YOUR ASSIGNMENT: Wherever a picture appears, leave it out; set down everything else in the records exactly.

DATA SECTION:

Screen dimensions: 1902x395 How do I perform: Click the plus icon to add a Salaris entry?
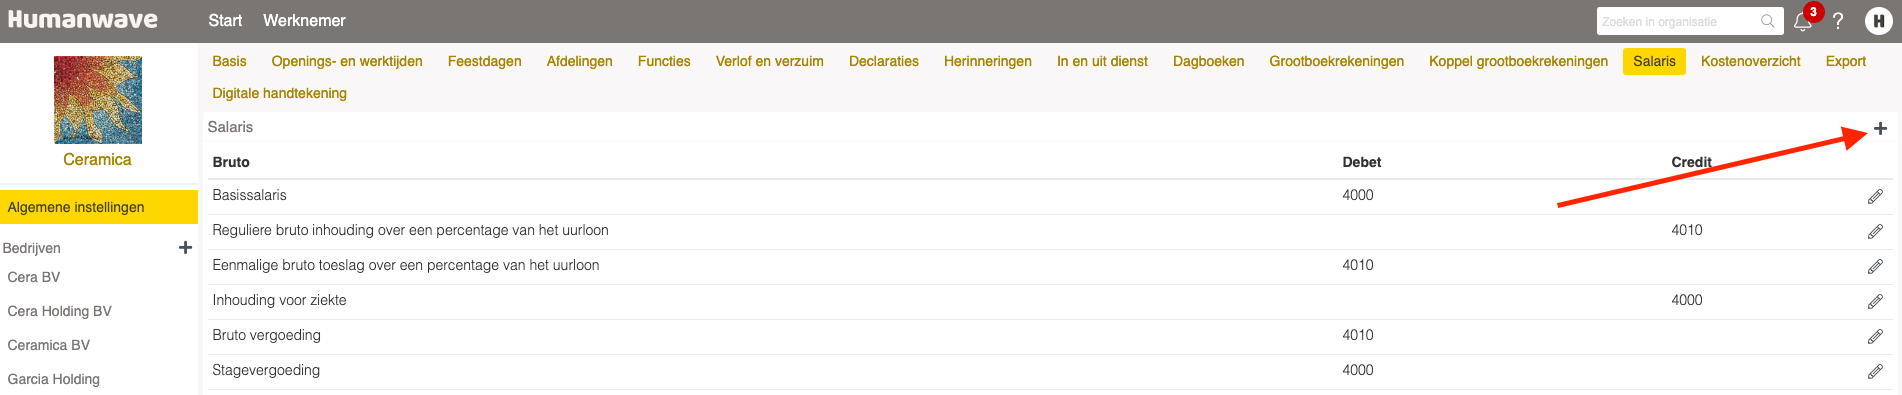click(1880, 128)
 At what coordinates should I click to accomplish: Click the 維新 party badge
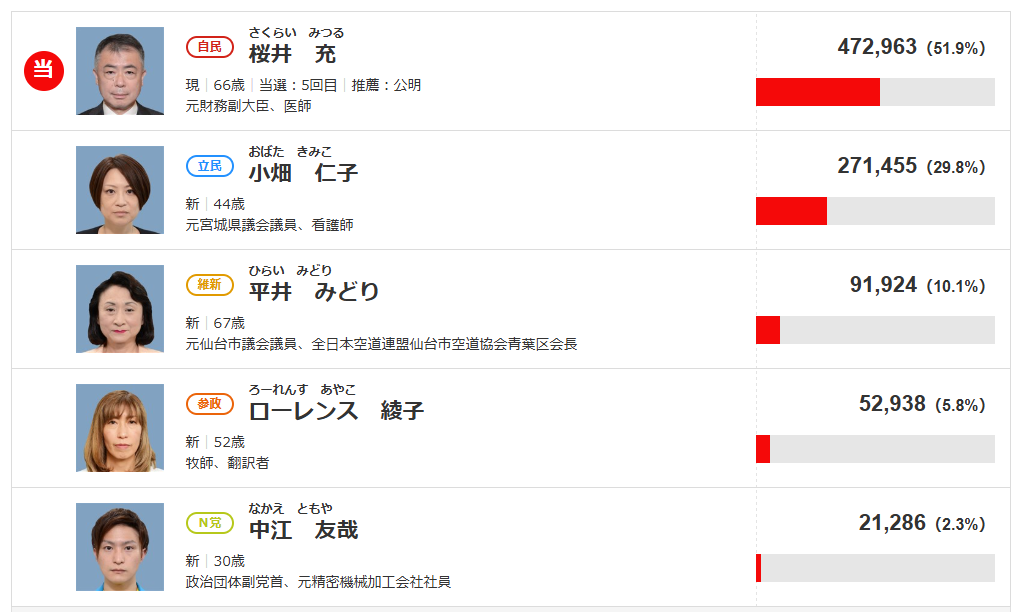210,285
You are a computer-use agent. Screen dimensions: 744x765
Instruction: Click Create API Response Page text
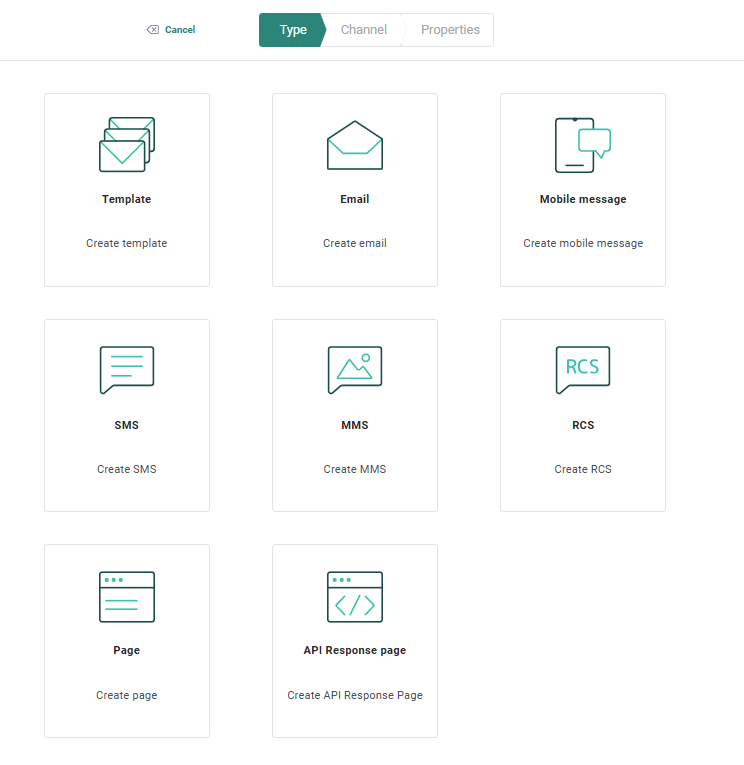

RESULT FOR THIS EXERCISE:
Screen dimensions: 1902x395 How do I perform: Click the plus icon to add a Salaris entry?
click(1880, 128)
 At what coordinates should I click to accomplish: Click the 維新 party badge
210,285
You are a computer-use agent. Screen dimensions: 744x765
Instruction: Click Create API Response Page text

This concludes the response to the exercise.